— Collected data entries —

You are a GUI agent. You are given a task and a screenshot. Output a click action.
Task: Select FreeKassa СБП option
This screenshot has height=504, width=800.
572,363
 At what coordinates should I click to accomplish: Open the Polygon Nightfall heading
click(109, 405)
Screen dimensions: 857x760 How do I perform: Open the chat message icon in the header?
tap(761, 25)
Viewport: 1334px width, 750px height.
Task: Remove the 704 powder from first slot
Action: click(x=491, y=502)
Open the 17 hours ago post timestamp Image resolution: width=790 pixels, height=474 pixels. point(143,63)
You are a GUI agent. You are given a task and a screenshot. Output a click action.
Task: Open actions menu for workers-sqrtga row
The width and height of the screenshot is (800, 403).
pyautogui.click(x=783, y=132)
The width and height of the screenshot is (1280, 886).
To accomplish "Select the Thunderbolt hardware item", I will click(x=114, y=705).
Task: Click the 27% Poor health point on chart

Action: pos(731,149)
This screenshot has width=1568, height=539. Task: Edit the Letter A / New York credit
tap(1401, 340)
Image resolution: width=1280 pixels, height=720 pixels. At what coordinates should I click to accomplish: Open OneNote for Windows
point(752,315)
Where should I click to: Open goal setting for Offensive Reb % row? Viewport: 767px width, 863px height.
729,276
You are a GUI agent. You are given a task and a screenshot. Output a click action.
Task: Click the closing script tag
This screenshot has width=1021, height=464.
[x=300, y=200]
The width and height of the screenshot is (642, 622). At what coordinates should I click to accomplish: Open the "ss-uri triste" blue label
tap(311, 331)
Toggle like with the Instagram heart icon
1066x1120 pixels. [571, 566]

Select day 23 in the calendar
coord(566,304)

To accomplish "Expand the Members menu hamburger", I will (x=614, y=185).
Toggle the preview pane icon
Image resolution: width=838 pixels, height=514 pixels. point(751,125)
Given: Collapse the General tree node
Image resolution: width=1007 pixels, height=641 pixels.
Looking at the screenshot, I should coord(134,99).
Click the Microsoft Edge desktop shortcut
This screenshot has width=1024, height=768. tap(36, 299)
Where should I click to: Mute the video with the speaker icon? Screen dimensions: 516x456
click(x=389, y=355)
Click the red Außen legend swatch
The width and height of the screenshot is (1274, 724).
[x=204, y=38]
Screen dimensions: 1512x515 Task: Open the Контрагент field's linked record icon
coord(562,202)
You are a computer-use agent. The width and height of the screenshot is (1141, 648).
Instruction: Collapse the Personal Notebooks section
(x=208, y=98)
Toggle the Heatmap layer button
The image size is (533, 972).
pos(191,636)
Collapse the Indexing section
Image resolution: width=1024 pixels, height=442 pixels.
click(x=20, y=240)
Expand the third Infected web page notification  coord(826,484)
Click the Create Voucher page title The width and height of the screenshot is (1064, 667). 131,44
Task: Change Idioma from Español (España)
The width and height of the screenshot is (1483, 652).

— TASK GOAL —
No line before the one containing "Instruction: Collapse the" belongs in the answer; give again exactly that line and all lines after it through the end of the data.

— EXERCISE RESPONSE —
Instruction: Collapse the Personal Notebooks section
(x=208, y=98)
Toggle the Heatmap layer button
The image size is (533, 972).
pos(191,636)
Collapse the Indexing section
Image resolution: width=1024 pixels, height=442 pixels.
click(x=20, y=240)
Expand the third Infected web page notification  coord(826,484)
Click the Create Voucher page title The width and height of the screenshot is (1064, 667). 131,44
Task: Change Idioma from Español (España)
The width and height of the screenshot is (1483, 652).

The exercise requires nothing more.